───── SUPPLIED MATERIAL ─────
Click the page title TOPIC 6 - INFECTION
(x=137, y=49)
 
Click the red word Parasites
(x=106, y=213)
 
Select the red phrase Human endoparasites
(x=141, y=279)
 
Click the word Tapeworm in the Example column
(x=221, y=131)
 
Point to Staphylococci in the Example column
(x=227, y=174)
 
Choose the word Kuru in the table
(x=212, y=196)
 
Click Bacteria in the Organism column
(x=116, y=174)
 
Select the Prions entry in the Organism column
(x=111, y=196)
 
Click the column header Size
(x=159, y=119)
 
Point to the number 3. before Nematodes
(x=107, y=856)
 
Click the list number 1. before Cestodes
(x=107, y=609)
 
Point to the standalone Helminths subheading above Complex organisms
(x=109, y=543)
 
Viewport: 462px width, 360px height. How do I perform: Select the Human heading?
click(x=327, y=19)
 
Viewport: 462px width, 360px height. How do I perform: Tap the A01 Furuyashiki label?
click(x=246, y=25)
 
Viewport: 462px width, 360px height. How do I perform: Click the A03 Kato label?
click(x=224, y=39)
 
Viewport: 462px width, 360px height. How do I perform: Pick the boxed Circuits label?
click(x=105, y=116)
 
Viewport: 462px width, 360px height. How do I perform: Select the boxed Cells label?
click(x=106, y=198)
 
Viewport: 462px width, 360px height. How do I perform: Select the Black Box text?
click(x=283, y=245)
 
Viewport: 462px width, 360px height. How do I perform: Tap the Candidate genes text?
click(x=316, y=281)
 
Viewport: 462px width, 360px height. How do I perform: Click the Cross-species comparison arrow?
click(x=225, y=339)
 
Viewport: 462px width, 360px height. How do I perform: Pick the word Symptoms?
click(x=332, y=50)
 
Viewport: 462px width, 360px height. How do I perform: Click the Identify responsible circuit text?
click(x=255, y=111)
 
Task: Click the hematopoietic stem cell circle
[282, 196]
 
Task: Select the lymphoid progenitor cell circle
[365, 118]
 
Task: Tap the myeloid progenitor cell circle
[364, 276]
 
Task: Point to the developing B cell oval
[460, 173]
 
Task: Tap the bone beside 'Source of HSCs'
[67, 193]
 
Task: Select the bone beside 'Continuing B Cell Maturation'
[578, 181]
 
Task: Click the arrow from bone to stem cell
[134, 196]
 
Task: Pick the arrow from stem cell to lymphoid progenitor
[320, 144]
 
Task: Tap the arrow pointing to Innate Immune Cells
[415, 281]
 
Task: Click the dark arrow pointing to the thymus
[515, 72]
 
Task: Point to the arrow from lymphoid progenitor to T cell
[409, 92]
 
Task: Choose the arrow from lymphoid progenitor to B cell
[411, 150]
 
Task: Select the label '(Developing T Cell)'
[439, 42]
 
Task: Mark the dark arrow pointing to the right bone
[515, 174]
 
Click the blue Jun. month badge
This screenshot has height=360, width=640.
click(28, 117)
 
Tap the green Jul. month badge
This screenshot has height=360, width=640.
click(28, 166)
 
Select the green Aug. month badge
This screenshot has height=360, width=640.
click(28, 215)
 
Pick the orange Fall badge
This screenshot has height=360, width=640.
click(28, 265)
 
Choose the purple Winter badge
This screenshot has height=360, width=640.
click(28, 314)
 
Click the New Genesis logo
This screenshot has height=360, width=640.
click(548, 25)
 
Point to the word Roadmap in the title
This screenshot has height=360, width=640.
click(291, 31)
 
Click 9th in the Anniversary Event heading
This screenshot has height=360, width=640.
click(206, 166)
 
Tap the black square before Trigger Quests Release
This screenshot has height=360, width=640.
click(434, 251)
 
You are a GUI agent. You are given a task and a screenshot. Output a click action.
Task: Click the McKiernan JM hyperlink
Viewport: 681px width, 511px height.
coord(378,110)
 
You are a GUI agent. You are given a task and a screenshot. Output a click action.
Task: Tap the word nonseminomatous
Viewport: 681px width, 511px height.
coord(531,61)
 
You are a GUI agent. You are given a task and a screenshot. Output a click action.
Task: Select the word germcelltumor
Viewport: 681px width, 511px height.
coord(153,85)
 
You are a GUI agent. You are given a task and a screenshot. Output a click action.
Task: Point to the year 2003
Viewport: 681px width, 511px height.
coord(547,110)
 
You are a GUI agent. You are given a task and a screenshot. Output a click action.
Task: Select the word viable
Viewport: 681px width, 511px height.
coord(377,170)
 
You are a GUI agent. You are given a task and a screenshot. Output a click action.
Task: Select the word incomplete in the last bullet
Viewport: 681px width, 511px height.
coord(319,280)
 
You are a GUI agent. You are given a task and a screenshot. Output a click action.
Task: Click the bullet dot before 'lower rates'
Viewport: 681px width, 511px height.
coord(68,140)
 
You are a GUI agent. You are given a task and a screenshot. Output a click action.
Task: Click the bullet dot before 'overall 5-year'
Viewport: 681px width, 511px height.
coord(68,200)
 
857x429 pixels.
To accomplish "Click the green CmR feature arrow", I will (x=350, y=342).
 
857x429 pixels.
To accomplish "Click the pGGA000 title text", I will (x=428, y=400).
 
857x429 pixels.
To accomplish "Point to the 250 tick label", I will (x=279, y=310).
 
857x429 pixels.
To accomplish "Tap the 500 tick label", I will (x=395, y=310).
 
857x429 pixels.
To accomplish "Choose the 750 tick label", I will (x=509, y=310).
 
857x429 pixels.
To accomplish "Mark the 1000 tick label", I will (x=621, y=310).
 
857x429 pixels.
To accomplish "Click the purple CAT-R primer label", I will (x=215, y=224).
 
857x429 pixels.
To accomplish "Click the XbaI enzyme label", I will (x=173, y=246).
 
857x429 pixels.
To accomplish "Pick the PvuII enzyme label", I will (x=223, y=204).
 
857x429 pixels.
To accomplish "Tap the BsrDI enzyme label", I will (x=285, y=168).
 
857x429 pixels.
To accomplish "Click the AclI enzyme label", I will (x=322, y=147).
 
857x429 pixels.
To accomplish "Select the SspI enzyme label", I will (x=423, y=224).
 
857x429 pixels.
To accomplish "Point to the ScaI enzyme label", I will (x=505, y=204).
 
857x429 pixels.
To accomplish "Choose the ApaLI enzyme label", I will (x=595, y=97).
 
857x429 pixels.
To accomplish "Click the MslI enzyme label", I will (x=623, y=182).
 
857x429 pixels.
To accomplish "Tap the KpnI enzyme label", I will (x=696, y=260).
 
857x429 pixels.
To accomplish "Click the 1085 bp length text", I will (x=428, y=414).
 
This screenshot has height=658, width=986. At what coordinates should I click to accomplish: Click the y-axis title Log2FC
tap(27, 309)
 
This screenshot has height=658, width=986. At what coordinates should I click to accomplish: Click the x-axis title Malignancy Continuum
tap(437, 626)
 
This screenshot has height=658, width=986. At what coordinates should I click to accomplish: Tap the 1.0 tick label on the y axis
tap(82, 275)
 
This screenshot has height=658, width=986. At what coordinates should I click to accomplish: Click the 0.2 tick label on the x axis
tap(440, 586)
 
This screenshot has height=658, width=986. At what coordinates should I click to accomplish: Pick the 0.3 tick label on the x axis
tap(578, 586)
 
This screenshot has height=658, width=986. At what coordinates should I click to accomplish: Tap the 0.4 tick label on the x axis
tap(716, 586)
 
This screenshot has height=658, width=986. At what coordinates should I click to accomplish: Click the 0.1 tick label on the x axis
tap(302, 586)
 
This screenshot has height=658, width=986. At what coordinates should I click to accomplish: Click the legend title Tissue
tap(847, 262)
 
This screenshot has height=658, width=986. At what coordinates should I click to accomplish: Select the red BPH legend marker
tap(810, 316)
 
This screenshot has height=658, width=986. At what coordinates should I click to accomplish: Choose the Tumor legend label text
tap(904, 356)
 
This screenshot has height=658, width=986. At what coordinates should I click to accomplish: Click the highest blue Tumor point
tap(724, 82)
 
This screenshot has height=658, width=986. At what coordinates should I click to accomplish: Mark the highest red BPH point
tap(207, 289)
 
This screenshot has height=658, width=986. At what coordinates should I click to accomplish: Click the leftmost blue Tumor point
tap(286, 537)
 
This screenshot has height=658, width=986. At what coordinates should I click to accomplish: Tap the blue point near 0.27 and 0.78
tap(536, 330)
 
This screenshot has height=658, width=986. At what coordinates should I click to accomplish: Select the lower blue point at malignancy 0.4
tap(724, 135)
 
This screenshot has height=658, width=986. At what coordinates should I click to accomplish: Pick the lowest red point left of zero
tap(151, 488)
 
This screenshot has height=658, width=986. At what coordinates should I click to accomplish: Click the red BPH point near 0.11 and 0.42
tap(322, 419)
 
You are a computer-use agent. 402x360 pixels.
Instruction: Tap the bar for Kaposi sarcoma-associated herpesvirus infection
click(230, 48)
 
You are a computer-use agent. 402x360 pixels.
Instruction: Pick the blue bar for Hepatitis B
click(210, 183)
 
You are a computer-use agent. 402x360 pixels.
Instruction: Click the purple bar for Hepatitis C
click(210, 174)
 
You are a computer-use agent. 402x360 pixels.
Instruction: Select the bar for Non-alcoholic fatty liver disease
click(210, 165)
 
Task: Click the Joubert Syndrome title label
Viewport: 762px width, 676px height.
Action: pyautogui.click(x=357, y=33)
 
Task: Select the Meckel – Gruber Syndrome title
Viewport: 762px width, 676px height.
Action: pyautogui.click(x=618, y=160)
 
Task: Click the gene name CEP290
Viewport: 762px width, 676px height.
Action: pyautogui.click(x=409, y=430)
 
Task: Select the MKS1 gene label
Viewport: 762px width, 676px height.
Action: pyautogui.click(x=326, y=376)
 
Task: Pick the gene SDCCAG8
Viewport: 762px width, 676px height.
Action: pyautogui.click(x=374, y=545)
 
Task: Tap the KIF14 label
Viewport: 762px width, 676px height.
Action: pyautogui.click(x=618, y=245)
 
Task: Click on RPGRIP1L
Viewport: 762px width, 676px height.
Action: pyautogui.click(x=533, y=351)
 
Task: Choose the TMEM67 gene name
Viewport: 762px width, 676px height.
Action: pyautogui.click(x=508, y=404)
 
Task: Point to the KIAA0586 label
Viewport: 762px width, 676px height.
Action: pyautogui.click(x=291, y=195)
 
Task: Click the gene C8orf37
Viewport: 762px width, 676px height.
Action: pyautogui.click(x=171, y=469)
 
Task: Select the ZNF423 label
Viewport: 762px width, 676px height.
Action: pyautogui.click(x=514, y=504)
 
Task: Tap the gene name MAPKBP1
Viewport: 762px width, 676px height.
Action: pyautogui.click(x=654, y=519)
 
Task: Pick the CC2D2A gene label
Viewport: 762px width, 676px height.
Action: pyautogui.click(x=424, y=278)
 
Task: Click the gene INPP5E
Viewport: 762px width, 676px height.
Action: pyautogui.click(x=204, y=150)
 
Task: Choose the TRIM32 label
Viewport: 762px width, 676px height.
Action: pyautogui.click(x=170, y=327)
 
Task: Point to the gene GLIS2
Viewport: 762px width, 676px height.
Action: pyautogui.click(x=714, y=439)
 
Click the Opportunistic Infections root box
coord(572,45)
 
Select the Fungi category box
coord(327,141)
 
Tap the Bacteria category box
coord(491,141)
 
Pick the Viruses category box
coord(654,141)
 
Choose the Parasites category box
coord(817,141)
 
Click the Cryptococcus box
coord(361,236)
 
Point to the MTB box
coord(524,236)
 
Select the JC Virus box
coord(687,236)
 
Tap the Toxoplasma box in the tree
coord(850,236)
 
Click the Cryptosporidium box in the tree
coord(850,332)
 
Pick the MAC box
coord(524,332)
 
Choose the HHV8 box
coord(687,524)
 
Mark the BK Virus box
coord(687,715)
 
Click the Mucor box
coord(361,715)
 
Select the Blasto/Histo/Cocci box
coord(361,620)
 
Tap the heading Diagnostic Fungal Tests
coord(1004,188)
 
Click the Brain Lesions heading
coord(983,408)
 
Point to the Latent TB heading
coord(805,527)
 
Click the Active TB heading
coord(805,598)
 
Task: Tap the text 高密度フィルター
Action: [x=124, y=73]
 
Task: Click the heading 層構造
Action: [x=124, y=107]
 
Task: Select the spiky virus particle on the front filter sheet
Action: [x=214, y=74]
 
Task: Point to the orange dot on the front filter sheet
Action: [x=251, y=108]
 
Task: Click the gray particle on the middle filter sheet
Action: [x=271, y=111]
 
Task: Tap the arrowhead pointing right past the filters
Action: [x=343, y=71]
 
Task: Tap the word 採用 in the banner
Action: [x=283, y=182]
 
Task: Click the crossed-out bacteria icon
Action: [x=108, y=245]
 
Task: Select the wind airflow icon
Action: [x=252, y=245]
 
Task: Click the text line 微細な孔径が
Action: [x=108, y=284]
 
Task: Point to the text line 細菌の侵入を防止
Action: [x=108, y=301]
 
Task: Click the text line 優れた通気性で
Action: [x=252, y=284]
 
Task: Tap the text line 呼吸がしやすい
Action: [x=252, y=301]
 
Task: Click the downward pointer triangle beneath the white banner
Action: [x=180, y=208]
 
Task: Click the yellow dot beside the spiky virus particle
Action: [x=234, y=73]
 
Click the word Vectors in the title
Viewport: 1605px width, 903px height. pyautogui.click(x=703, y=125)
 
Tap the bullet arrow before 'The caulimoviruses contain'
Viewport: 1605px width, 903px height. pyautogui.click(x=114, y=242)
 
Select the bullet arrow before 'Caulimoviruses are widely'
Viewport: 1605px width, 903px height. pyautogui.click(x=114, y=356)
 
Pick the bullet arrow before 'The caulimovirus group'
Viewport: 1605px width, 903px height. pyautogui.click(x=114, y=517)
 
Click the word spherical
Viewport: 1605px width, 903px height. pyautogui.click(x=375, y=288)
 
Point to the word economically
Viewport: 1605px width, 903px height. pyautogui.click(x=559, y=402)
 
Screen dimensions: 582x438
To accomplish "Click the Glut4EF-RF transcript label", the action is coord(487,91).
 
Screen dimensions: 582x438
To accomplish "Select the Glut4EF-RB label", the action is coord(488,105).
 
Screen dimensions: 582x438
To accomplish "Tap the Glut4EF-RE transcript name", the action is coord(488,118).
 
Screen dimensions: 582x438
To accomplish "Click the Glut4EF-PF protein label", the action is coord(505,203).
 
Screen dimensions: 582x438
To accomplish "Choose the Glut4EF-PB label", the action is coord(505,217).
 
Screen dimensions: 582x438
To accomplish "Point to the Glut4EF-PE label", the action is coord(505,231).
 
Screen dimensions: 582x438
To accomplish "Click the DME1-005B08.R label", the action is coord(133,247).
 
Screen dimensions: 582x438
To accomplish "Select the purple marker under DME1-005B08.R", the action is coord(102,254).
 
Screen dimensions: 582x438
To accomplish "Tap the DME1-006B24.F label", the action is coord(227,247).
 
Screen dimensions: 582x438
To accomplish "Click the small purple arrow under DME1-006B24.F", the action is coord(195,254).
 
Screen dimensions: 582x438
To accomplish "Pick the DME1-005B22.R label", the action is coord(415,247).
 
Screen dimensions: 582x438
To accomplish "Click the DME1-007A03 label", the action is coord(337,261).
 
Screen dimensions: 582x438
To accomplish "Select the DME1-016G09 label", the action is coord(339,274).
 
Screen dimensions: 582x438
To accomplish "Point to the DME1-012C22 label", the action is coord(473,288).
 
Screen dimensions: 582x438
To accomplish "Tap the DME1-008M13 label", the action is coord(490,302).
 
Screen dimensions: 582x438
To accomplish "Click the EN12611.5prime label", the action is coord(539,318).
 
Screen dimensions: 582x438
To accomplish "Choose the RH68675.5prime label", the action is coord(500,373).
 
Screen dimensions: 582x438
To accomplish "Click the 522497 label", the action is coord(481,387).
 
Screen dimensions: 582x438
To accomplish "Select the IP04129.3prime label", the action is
─────
## EXERCISE REQUIREMENTS
Each line in the data above either holds "orange" or does not. State how many do, as a bare number.

## RESPONSE TO THIS EXERCISE
2